__Saved entries__:
* * * *

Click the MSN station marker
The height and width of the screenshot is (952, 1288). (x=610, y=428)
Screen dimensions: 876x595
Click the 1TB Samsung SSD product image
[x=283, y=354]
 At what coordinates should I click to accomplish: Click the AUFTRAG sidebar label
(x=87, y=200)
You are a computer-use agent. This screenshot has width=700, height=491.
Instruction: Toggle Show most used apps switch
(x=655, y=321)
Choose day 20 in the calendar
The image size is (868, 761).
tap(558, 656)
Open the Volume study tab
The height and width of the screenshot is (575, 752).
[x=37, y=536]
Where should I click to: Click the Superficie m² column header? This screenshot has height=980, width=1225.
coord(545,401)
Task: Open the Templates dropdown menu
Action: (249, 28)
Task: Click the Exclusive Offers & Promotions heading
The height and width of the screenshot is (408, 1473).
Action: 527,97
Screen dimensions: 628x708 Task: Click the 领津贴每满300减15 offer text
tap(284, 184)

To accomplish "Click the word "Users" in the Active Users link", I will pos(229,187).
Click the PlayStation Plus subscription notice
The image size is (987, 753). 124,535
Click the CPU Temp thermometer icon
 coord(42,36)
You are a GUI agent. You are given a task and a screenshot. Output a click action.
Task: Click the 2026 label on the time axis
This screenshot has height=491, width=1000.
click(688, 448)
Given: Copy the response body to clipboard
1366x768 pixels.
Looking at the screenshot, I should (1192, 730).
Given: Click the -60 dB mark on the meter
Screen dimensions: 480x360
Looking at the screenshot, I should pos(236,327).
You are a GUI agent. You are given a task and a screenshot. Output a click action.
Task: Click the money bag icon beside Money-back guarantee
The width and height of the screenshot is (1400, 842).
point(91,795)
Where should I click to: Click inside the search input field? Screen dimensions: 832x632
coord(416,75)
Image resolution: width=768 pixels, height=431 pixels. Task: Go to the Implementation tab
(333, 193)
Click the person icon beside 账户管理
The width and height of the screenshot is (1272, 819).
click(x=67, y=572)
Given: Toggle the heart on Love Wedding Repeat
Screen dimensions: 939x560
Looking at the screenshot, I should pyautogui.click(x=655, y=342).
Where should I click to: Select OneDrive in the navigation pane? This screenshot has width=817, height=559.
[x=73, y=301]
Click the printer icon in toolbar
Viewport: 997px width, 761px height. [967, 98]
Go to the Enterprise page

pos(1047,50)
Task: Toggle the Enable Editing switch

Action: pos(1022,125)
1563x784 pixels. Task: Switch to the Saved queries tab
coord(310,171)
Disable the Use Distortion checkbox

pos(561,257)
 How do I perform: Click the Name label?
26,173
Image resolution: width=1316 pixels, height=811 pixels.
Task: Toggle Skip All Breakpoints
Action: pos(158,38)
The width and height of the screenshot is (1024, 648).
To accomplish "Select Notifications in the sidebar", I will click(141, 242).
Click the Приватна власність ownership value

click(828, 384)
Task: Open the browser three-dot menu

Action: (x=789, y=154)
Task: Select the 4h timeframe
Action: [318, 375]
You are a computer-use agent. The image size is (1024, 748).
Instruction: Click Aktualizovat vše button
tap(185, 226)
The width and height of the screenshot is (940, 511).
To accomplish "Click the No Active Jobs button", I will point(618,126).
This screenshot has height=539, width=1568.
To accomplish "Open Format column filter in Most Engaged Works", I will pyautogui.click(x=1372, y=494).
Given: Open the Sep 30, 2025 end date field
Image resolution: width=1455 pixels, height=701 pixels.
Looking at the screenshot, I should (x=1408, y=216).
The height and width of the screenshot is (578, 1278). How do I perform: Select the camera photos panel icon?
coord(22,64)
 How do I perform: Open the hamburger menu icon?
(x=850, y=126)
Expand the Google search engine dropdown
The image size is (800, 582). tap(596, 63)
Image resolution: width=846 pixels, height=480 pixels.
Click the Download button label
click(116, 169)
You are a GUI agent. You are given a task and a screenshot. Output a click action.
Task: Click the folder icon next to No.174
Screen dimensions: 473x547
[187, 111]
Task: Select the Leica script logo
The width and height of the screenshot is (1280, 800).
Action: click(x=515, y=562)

* * * *

__What is being asked__: Line by line, copy the data above exactly as it reads.

__Reply__:
Click the MSN station marker
The height and width of the screenshot is (952, 1288). (x=610, y=428)
Screen dimensions: 876x595
Click the 1TB Samsung SSD product image
[x=283, y=354]
 At what coordinates should I click to accomplish: Click the AUFTRAG sidebar label
(x=87, y=200)
You are a computer-use agent. This screenshot has width=700, height=491.
Instruction: Toggle Show most used apps switch
(x=655, y=321)
Choose day 20 in the calendar
The image size is (868, 761).
tap(558, 656)
Open the Volume study tab
The height and width of the screenshot is (575, 752).
[x=37, y=536]
Where should I click to: Click the Superficie m² column header? This screenshot has height=980, width=1225.
coord(545,401)
Task: Open the Templates dropdown menu
Action: (249, 28)
Task: Click the Exclusive Offers & Promotions heading
The height and width of the screenshot is (408, 1473).
Action: 527,97
Screen dimensions: 628x708 Task: Click the 领津贴每满300减15 offer text
tap(284, 184)

To accomplish "Click the word "Users" in the Active Users link", I will pos(229,187).
Click the PlayStation Plus subscription notice
The image size is (987, 753). 124,535
Click the CPU Temp thermometer icon
 coord(42,36)
You are a GUI agent. You are given a task and a screenshot. Output a click action.
Task: Click the 2026 label on the time axis
This screenshot has height=491, width=1000.
click(688, 448)
Given: Copy the response body to clipboard
1366x768 pixels.
Looking at the screenshot, I should (1192, 730).
Given: Click the -60 dB mark on the meter
Screen dimensions: 480x360
Looking at the screenshot, I should pos(236,327).
You are a GUI agent. You are given a task and a screenshot. Output a click action.
Task: Click the money bag icon beside Money-back guarantee
The width and height of the screenshot is (1400, 842).
point(91,795)
Where should I click to: Click inside the search input field? Screen dimensions: 832x632
coord(416,75)
Image resolution: width=768 pixels, height=431 pixels. Task: Go to the Implementation tab
(333, 193)
Click the person icon beside 账户管理
The width and height of the screenshot is (1272, 819).
click(x=67, y=572)
Given: Toggle the heart on Love Wedding Repeat
Screen dimensions: 939x560
Looking at the screenshot, I should pyautogui.click(x=655, y=342).
Where should I click to: Select OneDrive in the navigation pane? This screenshot has width=817, height=559.
[x=73, y=301]
Click the printer icon in toolbar
Viewport: 997px width, 761px height. [967, 98]
Go to the Enterprise page

pos(1047,50)
Task: Toggle the Enable Editing switch

Action: pos(1022,125)
1563x784 pixels. Task: Switch to the Saved queries tab
coord(310,171)
Disable the Use Distortion checkbox

pos(561,257)
 How do I perform: Click the Name label?
26,173
Image resolution: width=1316 pixels, height=811 pixels.
Task: Toggle Skip All Breakpoints
Action: pos(158,38)
The width and height of the screenshot is (1024, 648).
To accomplish "Select Notifications in the sidebar", I will click(141, 242).
Click the Приватна власність ownership value

click(828, 384)
Task: Open the browser three-dot menu

Action: (x=789, y=154)
Task: Select the 4h timeframe
Action: [318, 375]
You are a computer-use agent. The image size is (1024, 748).
Instruction: Click Aktualizovat vše button
tap(185, 226)
The width and height of the screenshot is (940, 511).
To accomplish "Click the No Active Jobs button", I will point(618,126).
This screenshot has height=539, width=1568.
To accomplish "Open Format column filter in Most Engaged Works", I will pyautogui.click(x=1372, y=494).
Given: Open the Sep 30, 2025 end date field
Image resolution: width=1455 pixels, height=701 pixels.
Looking at the screenshot, I should (x=1408, y=216).
The height and width of the screenshot is (578, 1278). How do I perform: Select the camera photos panel icon?
coord(22,64)
 How do I perform: Open the hamburger menu icon?
(x=850, y=126)
Expand the Google search engine dropdown
The image size is (800, 582). tap(596, 63)
Image resolution: width=846 pixels, height=480 pixels.
Click the Download button label
click(116, 169)
You are a GUI agent. You are given a task and a screenshot. Output a click action.
Task: Click the folder icon next to No.174
Screen dimensions: 473x547
[187, 111]
Task: Select the Leica script logo
The width and height of the screenshot is (1280, 800).
Action: click(x=515, y=562)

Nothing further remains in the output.